#### Instructions for the task:
Starting at the listing line that has "odmítnout (303, 1068)" and stopping after the one that has "ทำไงดี?? แคปไอจีแล้วขึ้นแจ้งเตือน (471, 409)", change "Tenders" to "Procurement" and leave everything else as it is. Return only those lines.

#### Supplied material:
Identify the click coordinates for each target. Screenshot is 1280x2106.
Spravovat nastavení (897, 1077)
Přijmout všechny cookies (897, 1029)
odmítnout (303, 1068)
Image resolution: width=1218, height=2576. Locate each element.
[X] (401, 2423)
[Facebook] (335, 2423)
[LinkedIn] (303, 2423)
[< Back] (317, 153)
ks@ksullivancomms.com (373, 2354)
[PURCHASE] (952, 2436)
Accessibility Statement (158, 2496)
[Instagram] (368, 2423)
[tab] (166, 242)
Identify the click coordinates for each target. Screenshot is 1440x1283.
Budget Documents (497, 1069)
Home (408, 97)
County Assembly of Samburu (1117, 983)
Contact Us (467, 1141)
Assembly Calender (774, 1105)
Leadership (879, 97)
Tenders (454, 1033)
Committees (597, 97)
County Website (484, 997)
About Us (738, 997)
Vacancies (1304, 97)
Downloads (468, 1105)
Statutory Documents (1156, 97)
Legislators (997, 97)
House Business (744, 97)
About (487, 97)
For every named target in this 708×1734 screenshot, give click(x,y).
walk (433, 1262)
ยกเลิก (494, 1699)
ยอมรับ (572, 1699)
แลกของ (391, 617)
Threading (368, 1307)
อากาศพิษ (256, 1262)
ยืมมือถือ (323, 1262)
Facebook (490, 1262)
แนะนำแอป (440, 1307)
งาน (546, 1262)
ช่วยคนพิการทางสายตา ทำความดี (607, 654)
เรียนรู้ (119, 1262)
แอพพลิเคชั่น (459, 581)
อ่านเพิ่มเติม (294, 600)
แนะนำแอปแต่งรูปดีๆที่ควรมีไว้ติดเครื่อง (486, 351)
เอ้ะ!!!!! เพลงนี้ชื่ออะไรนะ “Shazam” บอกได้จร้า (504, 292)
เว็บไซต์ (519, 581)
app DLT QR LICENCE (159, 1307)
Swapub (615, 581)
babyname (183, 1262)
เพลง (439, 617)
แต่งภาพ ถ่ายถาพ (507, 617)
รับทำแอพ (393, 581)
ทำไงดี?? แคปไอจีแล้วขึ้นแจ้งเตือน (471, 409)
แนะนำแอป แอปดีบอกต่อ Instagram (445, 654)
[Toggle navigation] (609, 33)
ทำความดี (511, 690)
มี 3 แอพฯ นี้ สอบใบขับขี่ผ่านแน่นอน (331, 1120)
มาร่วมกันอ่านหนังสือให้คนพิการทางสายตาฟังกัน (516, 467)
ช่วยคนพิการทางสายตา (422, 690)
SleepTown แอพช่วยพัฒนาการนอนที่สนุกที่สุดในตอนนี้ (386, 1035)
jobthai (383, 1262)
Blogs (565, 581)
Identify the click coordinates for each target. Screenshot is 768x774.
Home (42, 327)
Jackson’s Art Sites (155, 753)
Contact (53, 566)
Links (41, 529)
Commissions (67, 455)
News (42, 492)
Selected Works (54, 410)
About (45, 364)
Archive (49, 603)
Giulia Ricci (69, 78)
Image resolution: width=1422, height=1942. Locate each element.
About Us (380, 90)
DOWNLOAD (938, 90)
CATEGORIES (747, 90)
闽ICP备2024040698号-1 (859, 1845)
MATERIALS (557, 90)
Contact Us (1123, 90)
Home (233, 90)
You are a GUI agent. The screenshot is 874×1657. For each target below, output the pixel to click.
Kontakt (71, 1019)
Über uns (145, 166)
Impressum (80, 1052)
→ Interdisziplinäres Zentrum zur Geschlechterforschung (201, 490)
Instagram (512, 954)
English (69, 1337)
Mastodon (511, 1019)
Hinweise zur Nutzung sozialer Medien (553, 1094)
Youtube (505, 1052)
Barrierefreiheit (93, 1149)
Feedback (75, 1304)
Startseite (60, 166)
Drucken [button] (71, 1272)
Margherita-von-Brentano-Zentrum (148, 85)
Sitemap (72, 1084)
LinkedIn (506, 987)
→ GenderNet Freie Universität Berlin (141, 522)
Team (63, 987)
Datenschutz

#### Answer to this task:
odmítnout (303, 1068)
Image resolution: width=1218, height=2576. Locate each element.
[X] (401, 2423)
[Facebook] (335, 2423)
[LinkedIn] (303, 2423)
[< Back] (317, 153)
ks@ksullivancomms.com (373, 2354)
[PURCHASE] (952, 2436)
Accessibility Statement (158, 2496)
[Instagram] (368, 2423)
[tab] (166, 242)
Identify the click coordinates for each target. Screenshot is 1440x1283.
Budget Documents (497, 1069)
Home (408, 97)
County Assembly of Samburu (1117, 983)
Contact Us (467, 1141)
Assembly Calender (774, 1105)
Leadership (879, 97)
Procurement (454, 1033)
Committees (597, 97)
County Website (484, 997)
About Us (738, 997)
Vacancies (1304, 97)
Downloads (468, 1105)
Statutory Documents (1156, 97)
Legislators (997, 97)
House Business (744, 97)
About (487, 97)
For every named target in this 708×1734 screenshot, give click(x,y).
walk (433, 1262)
ยกเลิก (494, 1699)
ยอมรับ (572, 1699)
แลกของ (391, 617)
Threading (368, 1307)
อากาศพิษ (256, 1262)
ยืมมือถือ (323, 1262)
Facebook (490, 1262)
แนะนำแอป (440, 1307)
งาน (546, 1262)
ช่วยคนพิการทางสายตา ทำความดี (607, 654)
เรียนรู้ (119, 1262)
แอพพลิเคชั่น (459, 581)
อ่านเพิ่มเติม (294, 600)
แนะนำแอปแต่งรูปดีๆที่ควรมีไว้ติดเครื่อง (486, 351)
เอ้ะ!!!!! เพลงนี้ชื่ออะไรนะ “Shazam” บอกได้จร้า (504, 292)
เว็บไซต์ (519, 581)
app DLT QR LICENCE (159, 1307)
Swapub (615, 581)
babyname (183, 1262)
เพลง (439, 617)
แต่งภาพ ถ่ายถาพ (507, 617)
รับทำแอพ (393, 581)
ทำไงดี?? แคปไอจีแล้วขึ้นแจ้งเตือน (471, 409)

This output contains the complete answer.